▶ Task statement:
For the entries that follow, restate word for word the line containing "This screenshot has height=464, width=772.", the line containing "Given: Click the 'Contact", and every line that lies between them.

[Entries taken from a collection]
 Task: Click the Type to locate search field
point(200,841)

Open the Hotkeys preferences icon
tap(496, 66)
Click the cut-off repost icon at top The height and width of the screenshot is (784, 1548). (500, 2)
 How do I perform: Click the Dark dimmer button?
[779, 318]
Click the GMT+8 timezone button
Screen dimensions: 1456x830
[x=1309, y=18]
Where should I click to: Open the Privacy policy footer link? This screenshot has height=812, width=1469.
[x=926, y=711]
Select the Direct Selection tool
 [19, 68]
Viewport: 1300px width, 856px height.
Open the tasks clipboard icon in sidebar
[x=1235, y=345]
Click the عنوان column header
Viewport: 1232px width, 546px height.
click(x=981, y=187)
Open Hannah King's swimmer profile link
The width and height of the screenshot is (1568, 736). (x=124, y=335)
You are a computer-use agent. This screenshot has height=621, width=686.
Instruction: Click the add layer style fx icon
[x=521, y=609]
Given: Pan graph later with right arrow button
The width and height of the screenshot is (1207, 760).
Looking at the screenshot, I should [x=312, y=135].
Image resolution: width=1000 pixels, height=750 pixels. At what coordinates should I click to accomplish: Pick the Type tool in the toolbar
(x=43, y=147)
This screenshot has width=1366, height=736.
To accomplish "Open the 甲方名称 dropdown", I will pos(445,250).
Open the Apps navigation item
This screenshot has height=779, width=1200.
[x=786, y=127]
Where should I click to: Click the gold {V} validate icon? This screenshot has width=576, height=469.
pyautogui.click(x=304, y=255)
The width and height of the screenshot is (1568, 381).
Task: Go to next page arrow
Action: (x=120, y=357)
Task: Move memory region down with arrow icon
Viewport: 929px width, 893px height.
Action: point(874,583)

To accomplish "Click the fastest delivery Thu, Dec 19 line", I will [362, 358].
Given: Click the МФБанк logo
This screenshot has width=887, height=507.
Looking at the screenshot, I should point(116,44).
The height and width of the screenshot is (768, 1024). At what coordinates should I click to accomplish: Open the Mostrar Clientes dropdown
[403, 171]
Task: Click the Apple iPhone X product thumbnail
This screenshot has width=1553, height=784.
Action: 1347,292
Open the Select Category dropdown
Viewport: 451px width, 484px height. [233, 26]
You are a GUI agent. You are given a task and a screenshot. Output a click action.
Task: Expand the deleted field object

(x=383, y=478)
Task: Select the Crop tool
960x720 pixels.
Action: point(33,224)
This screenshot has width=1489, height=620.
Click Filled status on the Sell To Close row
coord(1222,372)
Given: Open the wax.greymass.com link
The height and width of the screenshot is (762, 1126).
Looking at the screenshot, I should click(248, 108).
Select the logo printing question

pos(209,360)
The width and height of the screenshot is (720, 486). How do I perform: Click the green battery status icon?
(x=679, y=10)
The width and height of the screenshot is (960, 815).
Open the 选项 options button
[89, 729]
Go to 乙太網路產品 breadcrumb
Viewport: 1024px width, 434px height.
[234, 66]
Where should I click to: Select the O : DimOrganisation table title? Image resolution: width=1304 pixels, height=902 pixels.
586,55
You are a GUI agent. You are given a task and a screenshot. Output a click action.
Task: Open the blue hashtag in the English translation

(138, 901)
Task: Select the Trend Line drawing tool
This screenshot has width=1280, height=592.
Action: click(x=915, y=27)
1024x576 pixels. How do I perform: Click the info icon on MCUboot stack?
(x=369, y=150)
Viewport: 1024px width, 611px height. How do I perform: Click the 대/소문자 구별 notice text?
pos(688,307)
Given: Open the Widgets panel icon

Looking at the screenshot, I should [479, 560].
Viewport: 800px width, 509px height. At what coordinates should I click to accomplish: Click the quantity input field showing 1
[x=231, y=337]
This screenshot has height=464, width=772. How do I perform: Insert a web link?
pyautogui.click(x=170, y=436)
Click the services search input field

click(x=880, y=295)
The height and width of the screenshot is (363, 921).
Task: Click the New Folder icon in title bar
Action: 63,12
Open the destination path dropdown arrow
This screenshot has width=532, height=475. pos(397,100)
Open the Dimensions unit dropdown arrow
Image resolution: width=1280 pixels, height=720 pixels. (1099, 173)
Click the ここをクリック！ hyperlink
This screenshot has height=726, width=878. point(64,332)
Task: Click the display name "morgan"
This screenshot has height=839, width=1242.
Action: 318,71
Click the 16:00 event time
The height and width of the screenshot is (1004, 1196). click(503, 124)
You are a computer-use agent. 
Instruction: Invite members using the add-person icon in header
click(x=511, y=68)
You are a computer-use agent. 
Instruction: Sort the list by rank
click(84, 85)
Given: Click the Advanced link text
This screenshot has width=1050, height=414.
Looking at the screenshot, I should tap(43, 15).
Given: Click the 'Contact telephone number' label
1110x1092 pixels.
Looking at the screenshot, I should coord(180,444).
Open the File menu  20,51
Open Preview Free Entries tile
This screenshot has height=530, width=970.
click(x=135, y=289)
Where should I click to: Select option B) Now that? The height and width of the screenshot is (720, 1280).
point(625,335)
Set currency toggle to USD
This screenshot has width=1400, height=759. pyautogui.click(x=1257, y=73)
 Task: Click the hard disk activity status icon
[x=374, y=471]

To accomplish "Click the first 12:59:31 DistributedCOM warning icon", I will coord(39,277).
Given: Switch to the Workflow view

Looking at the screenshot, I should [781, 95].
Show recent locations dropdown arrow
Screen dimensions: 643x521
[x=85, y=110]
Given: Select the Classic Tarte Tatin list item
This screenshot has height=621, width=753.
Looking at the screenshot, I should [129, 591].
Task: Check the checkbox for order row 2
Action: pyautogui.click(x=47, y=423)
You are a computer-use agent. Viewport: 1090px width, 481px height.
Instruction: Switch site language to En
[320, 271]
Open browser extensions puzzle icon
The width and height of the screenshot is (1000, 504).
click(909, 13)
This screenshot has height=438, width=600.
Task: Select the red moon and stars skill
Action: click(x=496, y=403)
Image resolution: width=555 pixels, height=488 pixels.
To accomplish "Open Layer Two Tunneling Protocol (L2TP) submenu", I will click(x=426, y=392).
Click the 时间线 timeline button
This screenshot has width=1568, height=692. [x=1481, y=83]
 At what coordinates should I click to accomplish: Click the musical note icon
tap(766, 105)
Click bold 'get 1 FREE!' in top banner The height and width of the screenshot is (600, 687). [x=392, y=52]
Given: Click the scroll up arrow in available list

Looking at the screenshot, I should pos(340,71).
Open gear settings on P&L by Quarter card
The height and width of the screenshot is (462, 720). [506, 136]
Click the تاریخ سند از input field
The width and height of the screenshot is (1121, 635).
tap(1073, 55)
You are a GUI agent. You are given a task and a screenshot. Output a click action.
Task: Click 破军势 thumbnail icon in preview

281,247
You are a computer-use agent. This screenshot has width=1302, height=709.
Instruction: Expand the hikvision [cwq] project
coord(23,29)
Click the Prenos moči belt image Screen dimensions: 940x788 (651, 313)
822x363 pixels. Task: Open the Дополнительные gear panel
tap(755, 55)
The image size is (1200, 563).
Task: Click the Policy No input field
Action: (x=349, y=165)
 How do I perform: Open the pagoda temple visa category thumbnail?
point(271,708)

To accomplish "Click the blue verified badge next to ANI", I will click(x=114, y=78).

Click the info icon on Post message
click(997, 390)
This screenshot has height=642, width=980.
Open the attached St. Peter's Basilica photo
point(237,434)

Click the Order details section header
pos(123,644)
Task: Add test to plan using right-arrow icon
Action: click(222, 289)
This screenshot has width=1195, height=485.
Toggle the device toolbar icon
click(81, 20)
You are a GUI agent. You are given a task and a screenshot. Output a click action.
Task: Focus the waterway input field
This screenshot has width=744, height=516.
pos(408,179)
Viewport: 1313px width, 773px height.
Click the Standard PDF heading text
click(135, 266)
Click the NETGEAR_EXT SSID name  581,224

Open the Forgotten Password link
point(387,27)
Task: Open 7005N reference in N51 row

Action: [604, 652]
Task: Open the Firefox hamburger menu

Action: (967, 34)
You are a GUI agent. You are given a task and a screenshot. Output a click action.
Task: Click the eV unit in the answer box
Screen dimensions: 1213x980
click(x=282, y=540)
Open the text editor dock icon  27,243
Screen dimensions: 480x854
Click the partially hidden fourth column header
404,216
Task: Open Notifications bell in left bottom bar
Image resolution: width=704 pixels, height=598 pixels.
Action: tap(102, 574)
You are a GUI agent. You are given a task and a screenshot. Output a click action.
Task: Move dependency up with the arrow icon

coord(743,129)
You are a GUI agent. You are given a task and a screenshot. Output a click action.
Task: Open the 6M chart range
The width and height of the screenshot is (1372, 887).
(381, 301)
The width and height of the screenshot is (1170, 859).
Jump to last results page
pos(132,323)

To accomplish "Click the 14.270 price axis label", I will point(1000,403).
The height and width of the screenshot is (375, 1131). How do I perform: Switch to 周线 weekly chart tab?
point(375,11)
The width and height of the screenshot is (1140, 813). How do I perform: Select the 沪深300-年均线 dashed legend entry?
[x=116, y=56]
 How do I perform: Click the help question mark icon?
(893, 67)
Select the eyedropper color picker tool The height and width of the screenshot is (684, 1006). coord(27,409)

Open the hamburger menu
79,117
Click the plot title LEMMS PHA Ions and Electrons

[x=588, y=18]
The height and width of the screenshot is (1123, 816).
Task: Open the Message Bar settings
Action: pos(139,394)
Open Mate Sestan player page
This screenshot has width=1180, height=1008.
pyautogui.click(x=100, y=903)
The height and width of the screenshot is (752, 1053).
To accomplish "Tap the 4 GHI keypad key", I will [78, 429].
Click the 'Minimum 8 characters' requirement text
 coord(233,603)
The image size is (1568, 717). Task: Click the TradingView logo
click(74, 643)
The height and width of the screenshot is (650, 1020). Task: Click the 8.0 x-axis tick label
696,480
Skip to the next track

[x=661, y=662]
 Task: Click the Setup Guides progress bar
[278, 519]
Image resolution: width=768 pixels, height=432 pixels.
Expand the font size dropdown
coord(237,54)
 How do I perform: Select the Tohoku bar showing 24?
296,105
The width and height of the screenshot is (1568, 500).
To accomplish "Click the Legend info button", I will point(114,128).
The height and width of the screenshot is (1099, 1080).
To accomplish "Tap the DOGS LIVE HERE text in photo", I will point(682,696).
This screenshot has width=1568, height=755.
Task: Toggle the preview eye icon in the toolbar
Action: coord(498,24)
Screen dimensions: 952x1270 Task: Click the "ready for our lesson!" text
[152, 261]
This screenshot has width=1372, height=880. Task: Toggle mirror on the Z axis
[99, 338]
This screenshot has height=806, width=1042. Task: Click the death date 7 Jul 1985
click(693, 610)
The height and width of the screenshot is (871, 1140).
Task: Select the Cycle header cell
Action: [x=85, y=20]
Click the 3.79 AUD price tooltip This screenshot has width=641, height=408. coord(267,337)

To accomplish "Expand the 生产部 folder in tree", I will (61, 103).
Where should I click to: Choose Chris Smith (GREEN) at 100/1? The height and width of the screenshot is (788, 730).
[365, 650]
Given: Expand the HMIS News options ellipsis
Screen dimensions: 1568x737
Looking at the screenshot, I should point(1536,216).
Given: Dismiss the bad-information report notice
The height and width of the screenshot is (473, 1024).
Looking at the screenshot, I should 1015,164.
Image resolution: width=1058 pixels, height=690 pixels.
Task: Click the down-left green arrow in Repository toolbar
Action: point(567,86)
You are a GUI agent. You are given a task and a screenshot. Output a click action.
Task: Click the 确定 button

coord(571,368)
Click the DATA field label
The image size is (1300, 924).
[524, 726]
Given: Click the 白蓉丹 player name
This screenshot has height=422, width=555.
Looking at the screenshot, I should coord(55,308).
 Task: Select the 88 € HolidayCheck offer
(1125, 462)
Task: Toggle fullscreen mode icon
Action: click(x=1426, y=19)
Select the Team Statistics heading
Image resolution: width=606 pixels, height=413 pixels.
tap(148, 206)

▶ Output of the exercise:
This screenshot has height=464, width=772. How do I perform: Insert a web link?
pyautogui.click(x=170, y=436)
Click the services search input field

click(x=880, y=295)
The height and width of the screenshot is (363, 921).
Task: Click the New Folder icon in title bar
Action: 63,12
Open the destination path dropdown arrow
This screenshot has width=532, height=475. pos(397,100)
Open the Dimensions unit dropdown arrow
Image resolution: width=1280 pixels, height=720 pixels. (1099, 173)
Click the ここをクリック！ hyperlink
This screenshot has height=726, width=878. point(64,332)
Task: Click the display name "morgan"
This screenshot has height=839, width=1242.
Action: 318,71
Click the 16:00 event time
The height and width of the screenshot is (1004, 1196). click(503, 124)
You are a computer-use agent. 
Instruction: Invite members using the add-person icon in header
click(x=511, y=68)
You are a computer-use agent. 
Instruction: Sort the list by rank
click(84, 85)
Given: Click the Advanced link text
This screenshot has width=1050, height=414.
Looking at the screenshot, I should tap(43, 15).
Given: Click the 'Contact telephone number' label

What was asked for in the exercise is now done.